[TEXT TO READ start]

Happiness: How to Enjoy your Work

Work is something we have to do, whether we like it or not. But what if we could find ways to really enjoy work, so much that we don't want to stop?

When a writer's writing and an artist's painting, they seem to enter another world. They achieve levels of concentration that make them apparently lose contact with reality and experience real happiness.

Maybe it's one of the reasons why creative people love what they do.

During twenty years of research into aspects of happiness, Mihaly Csikszentmihalyi discovered the importance of this state of 'flow.'

The great thing is that any of us can experience it. There are six important aspects that make it so satisfying.
  • Concentration
  • Using your skills
  • Goals
  • Feeling in charge
  • Losing yourself
  • Forgetting time
It's wonderful when you find activities that meet all these requirements. If you'd like to read more about the six keys to flow, and ways to achieve it, there's more detail at SpeechContacts but here's just a word of warning: make sure that you keep one foot in reality, even if it means setting a timer before you start your painting, practising your Spanish, or writing that poem.

[TEXT TO READ end]
[EXCERPTED DATA start]

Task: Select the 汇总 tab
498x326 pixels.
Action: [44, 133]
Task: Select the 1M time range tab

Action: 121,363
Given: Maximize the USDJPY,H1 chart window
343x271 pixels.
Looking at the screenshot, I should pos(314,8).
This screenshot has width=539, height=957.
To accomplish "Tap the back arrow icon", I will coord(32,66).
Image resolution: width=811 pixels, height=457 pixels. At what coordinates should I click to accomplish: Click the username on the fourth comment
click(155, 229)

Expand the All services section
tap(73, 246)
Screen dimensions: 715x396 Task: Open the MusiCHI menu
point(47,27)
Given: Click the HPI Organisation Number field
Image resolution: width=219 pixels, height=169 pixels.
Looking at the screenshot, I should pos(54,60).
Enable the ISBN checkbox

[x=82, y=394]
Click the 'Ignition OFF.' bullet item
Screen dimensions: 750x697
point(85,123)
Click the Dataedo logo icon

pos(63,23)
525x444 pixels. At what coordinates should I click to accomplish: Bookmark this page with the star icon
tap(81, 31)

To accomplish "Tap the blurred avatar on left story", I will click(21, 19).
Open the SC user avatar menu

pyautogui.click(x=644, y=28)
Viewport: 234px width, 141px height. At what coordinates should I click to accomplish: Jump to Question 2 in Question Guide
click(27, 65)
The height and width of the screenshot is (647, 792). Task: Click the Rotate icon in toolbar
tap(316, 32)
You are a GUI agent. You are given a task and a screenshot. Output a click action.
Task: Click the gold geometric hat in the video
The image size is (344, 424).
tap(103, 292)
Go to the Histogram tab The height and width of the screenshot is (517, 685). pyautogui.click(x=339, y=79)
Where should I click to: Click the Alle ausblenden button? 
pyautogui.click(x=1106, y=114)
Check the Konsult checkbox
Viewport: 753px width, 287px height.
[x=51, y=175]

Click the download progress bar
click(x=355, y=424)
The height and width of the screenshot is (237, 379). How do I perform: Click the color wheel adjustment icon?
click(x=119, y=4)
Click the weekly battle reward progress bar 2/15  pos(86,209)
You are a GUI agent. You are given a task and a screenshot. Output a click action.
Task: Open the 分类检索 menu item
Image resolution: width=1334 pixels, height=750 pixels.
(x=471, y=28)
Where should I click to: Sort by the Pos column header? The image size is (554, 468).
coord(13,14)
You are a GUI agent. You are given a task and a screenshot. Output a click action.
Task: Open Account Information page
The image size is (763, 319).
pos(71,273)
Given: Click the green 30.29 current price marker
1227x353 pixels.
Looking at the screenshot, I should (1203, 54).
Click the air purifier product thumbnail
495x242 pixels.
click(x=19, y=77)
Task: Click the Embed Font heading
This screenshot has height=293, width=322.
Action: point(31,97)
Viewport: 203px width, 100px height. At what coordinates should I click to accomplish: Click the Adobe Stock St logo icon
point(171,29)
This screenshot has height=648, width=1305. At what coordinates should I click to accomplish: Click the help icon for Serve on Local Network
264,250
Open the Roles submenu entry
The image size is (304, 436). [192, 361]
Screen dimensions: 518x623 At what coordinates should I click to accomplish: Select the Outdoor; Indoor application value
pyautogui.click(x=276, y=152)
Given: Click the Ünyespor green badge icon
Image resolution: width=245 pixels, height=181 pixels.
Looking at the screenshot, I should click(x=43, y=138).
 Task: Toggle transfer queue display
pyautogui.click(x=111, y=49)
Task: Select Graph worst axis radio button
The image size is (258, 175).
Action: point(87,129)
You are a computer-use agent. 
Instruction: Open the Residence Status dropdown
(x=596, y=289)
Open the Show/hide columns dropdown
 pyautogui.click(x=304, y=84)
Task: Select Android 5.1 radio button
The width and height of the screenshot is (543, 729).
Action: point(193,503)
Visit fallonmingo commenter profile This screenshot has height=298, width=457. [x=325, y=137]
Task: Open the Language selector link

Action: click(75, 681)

[EXCERPTED DATA end]

> _REQUIRED TASK A_
According to the piece on enjoying work, how many years of research into happiness led Mihaly Csikszentmihalyi to discover the importance of "flow"?
> _REQUIRED TASK B_
From the piece on enjoying work, return the passage that opens with the words containing "During twenty years" and closes with "it so satisfying.".

> _FINISHED ANSWER A_
Twenty years.

> _FINISHED ANSWER B_
During twenty years of research into aspects of happiness, Mihaly Csikszentmihalyi discovered the importance of this state of 'flow.'

The great thing is that any of us can experience it. There are six important aspects that make it so satisfying.